Human beings are hard wired to think more highly of themselves than they probably should. But what's wrong with a little self-delusion? If thinking we're smarter, better looking and more generally wonderful than we really are gets us through the day, what's wrong with that? Why not let people think what they want about themselves and treat them like the superstars they think they are instead of the schlubs they may actually be? (Unless, of course, they're having trouble following rule #1, in which case it can be hard). If I tell you I'm 5'7" and can do 15 pull-ups, why not just accept that at face value, even if it doesn't even pass the laugh test? There's no finite amount of flattery in the world. And a little praise, while no skin off your back, can really make someone's day. So why not spread a little love? In the words of John Belushi in Animal House, "it don't cost nothin."

In Conclusion

If you've made it this far through my self-help tome without vomiting or blowing an infuriated gasket, well thanks for that. I know, easier said than done. And I know that, contrary to my commandments, I can be as much of a dickish, self-important, whining misanthrope as the next guy.
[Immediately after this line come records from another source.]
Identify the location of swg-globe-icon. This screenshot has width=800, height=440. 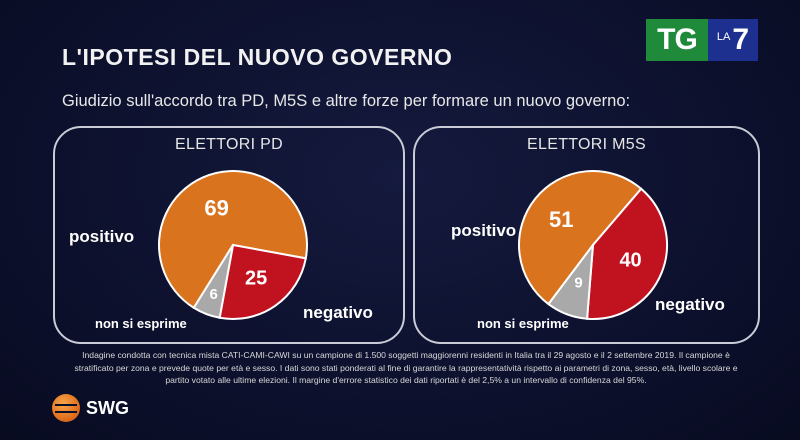
(66, 408).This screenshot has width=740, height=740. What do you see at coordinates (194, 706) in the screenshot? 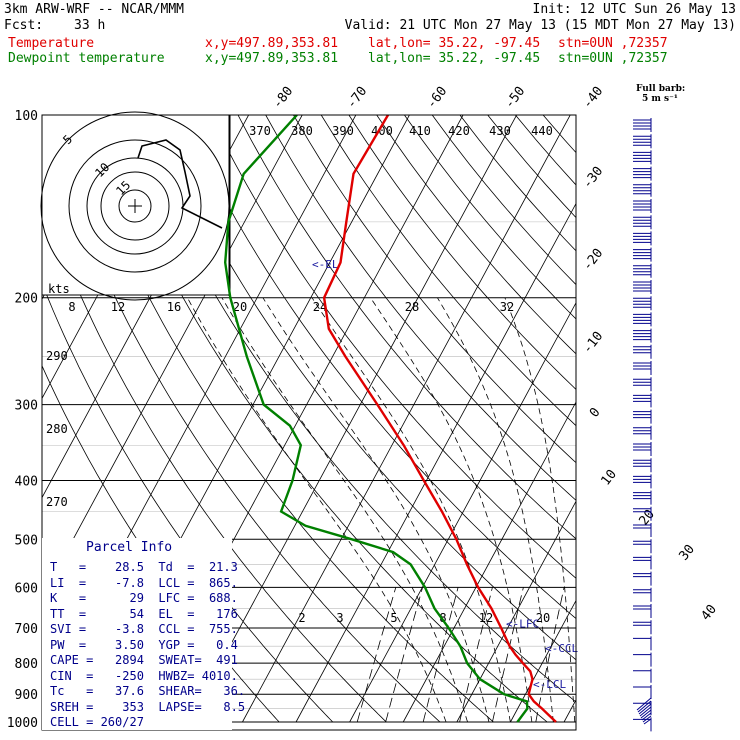
I see `parcel-info-right: LAPSE= 8.5` at bounding box center [194, 706].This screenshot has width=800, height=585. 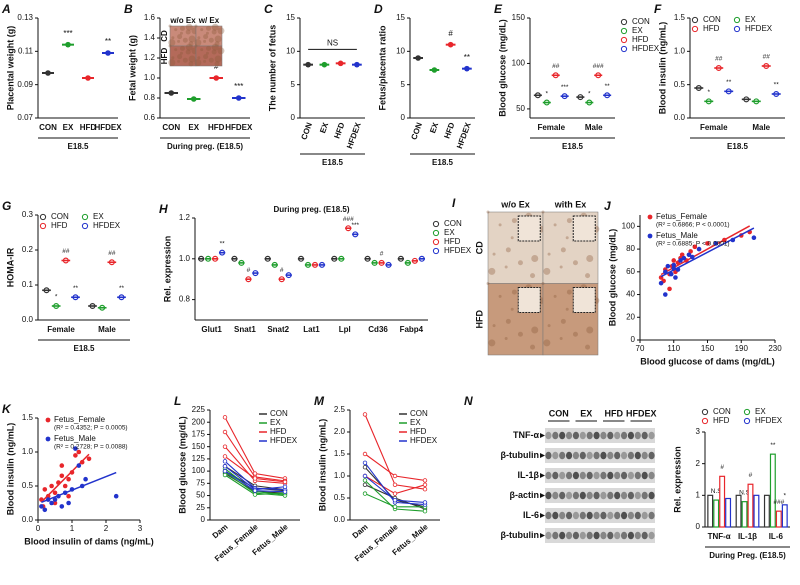 I want to click on significance: ***, so click(x=565, y=88).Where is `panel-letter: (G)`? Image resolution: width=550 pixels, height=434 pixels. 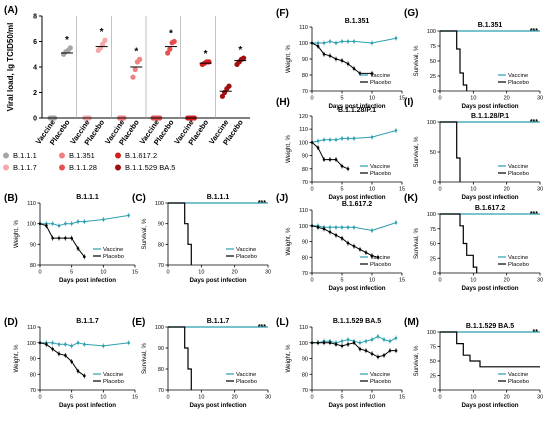 panel-letter: (G) is located at coordinates (411, 14).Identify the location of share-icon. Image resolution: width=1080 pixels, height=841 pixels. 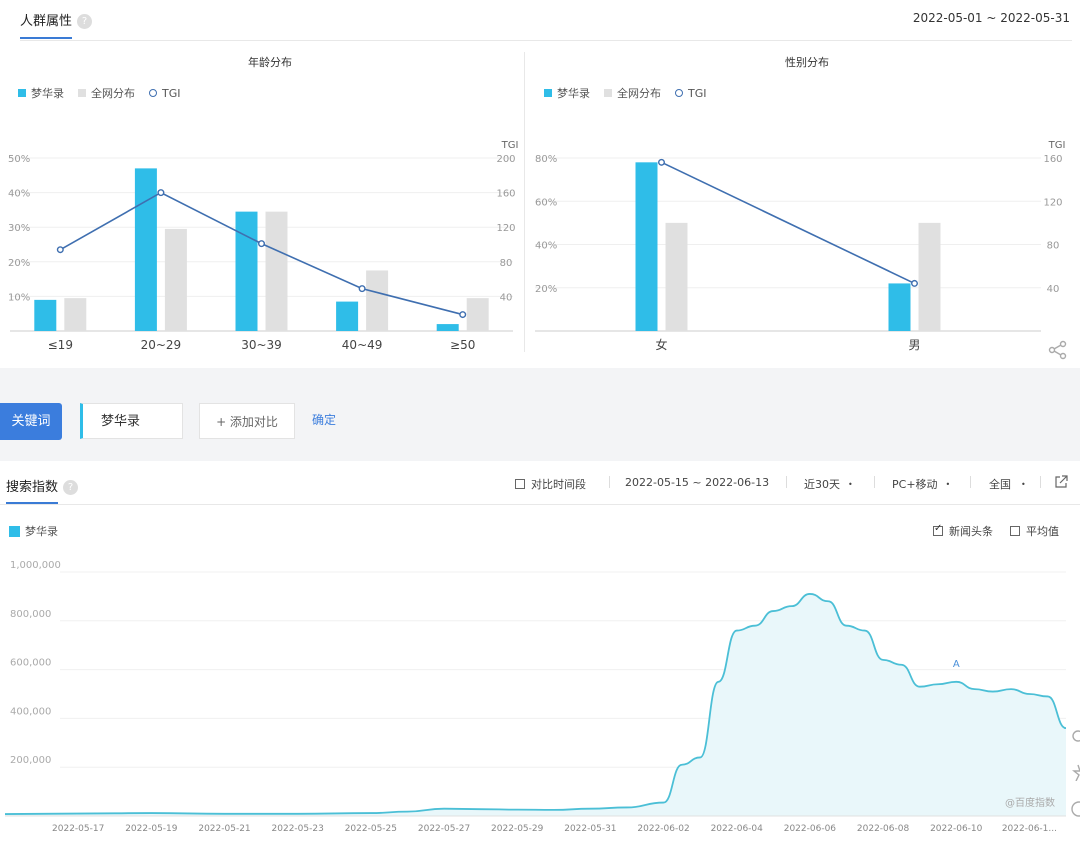
(1058, 352).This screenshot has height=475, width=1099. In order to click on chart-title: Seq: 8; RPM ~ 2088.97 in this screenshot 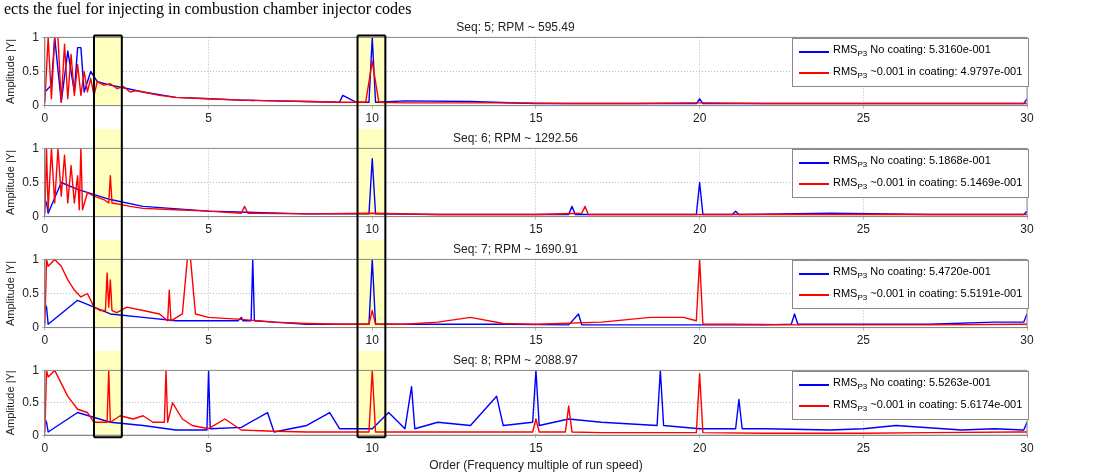, I will do `click(516, 360)`.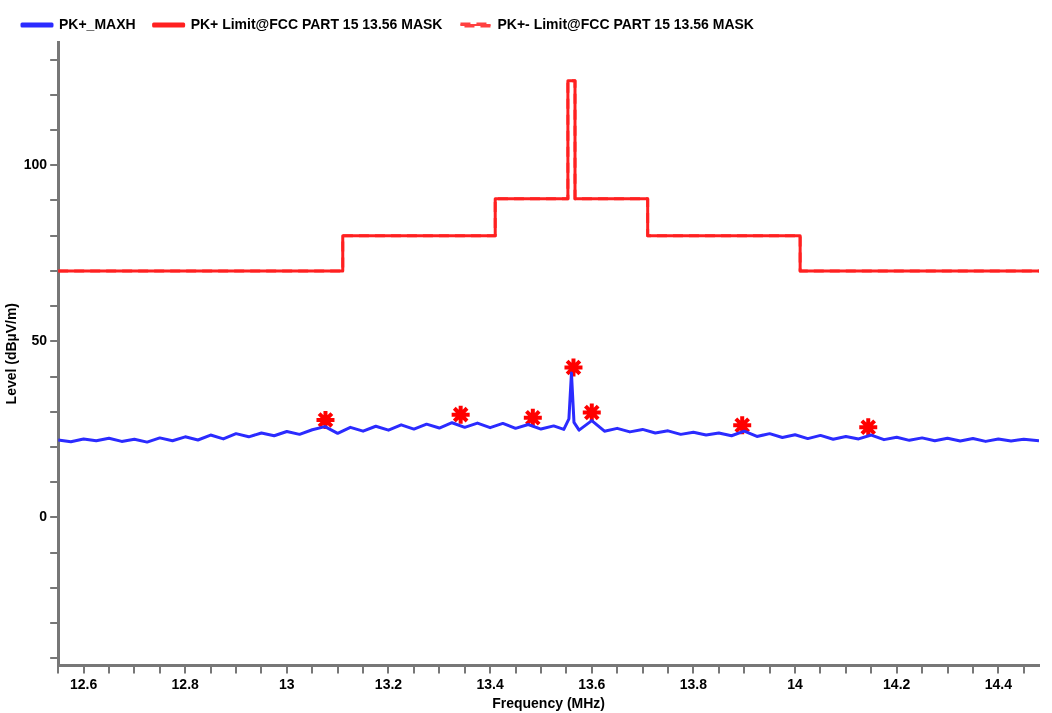  What do you see at coordinates (316, 24) in the screenshot?
I see `legend-label: PK+ Limit@FCC PART 15 13.56 MASK` at bounding box center [316, 24]. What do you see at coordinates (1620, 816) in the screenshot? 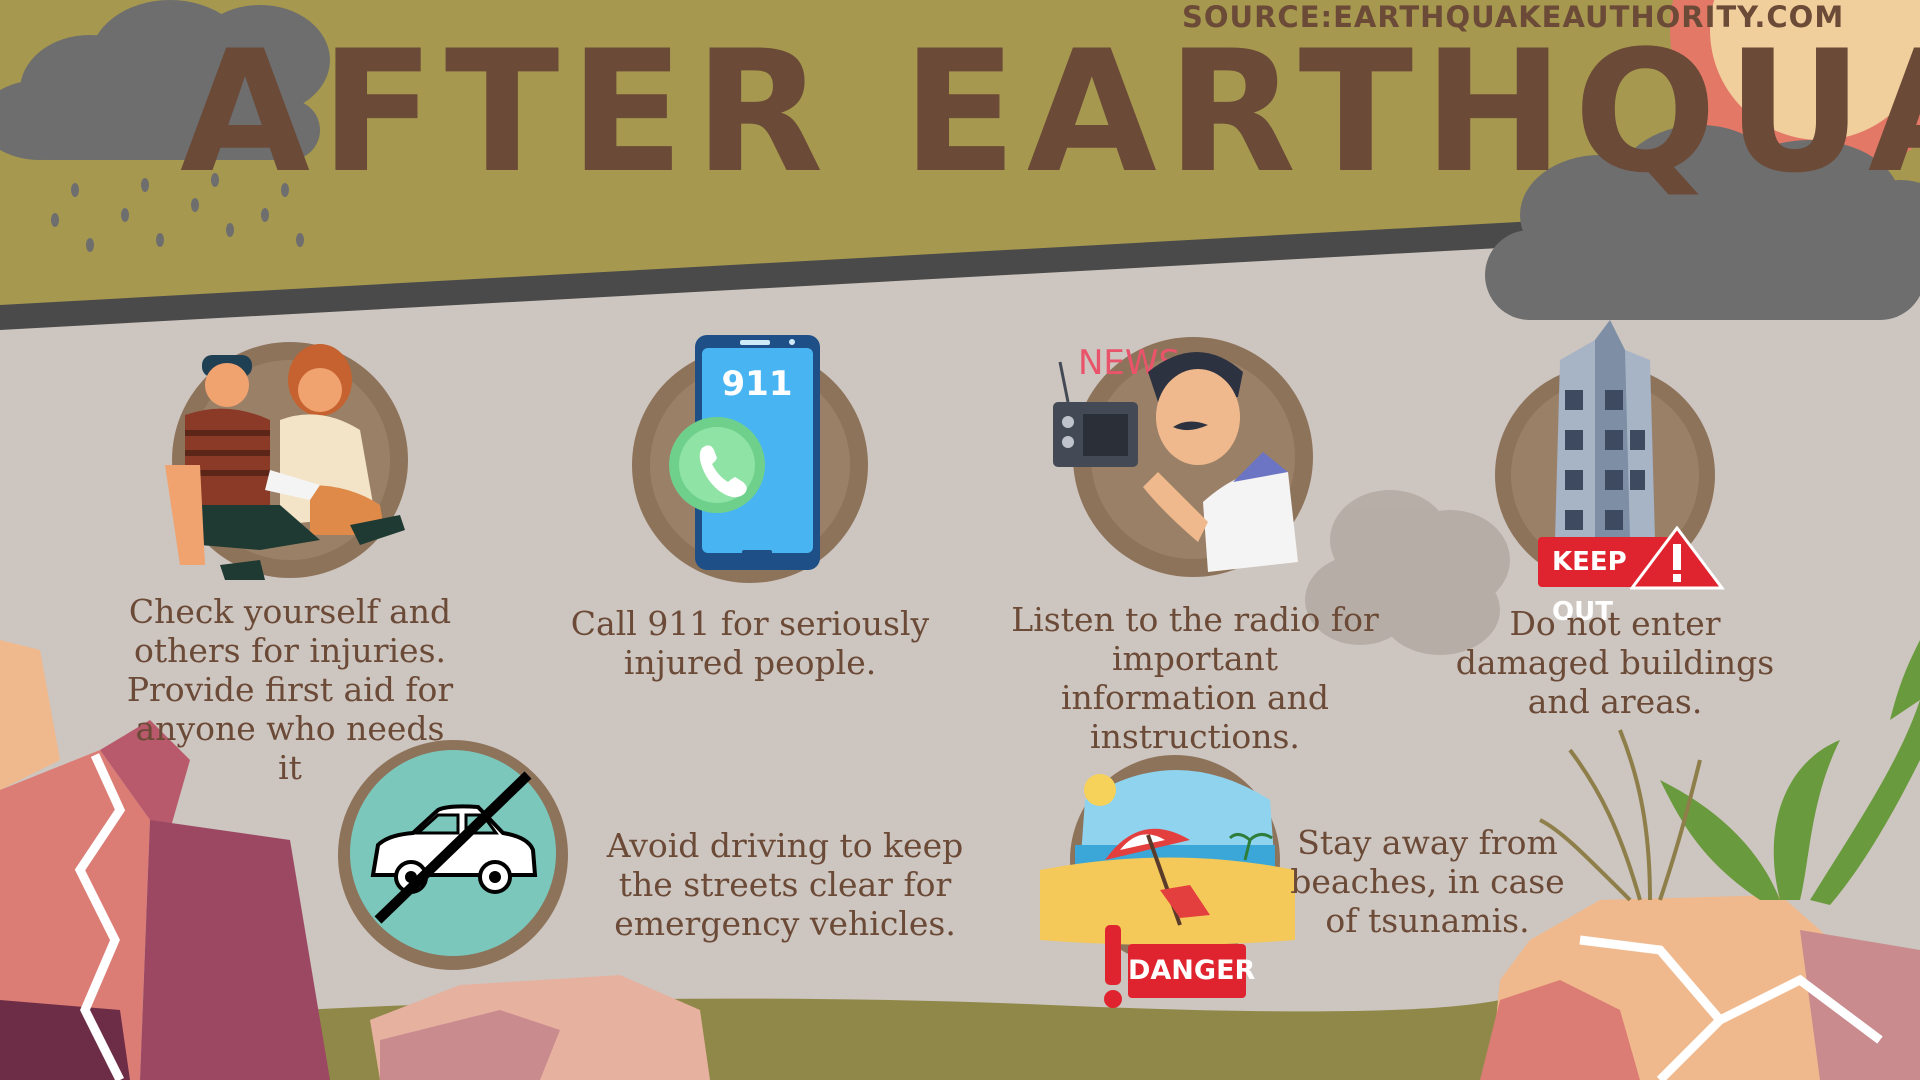
I see `grass-icon` at bounding box center [1620, 816].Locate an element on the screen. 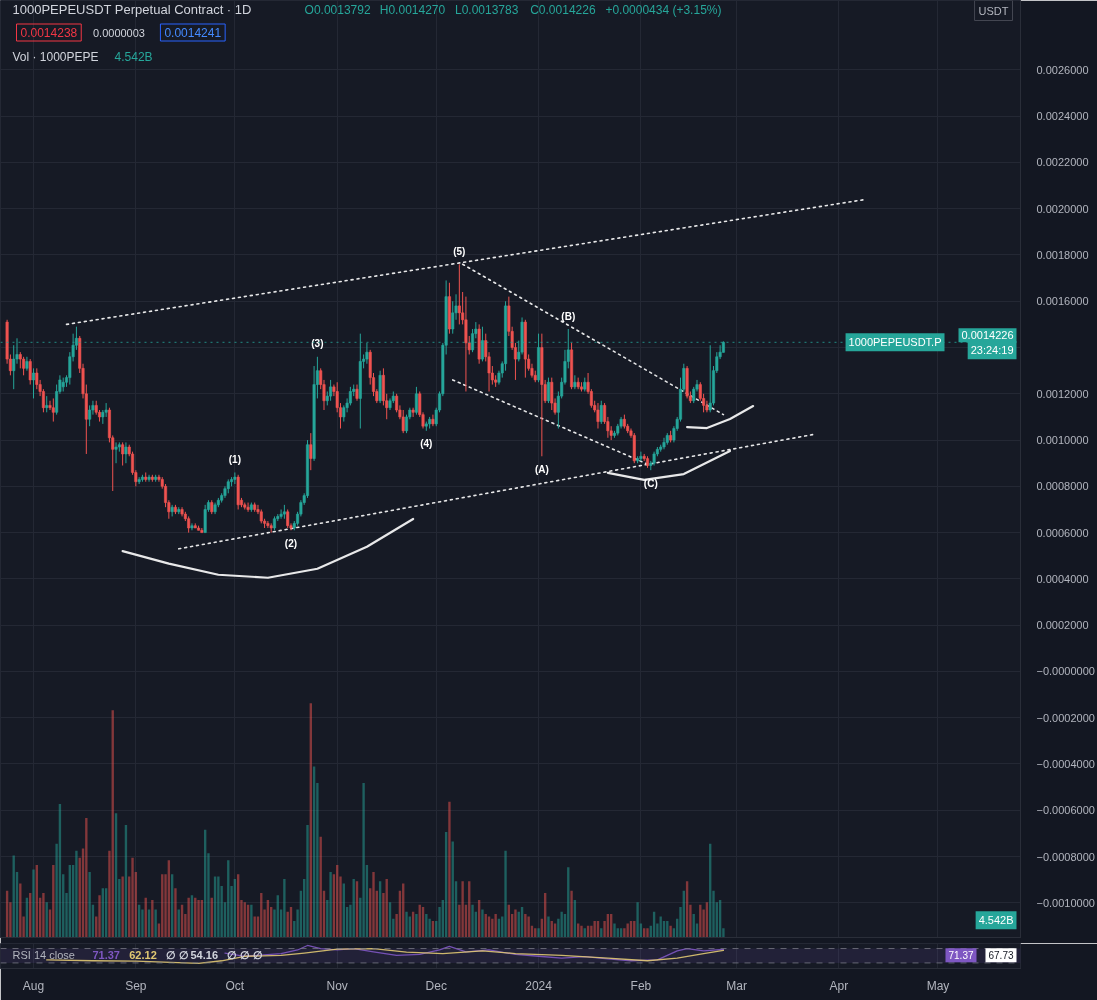 Image resolution: width=1097 pixels, height=1000 pixels. y-tick-label: 0.0002000 is located at coordinates (1062, 626).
But it's good to share. If I turn this posting into a book, sell a million copies, start a cult, buy a tax-deductible not-for-profit corporate jet and fly to Aruba, I'll save you a seat.


Rich said...

I still think DBAD should launch itself via a bumper sticker, mug, and button campaign. It really says it all.

NYpolak said...

"That means that when you complain, a dark broom closet is doing a better job at making the world pleasant than you are."

love it.

veryfrank said...

Well said, Bodhisattva, or should I say, Janhisattva.
Amazing how a simple question from Lesley will inspire such brilliance

Anonymous said...

To borrow a phrase from talk radio, my second favorite source of entertaining opinions behind the DanJanifesto, "Long time reader, first time poster". Just needed to say that this post is truly one to live by. It should be printed into pamphlets and handed out in airports and other public places. I'll volunteer!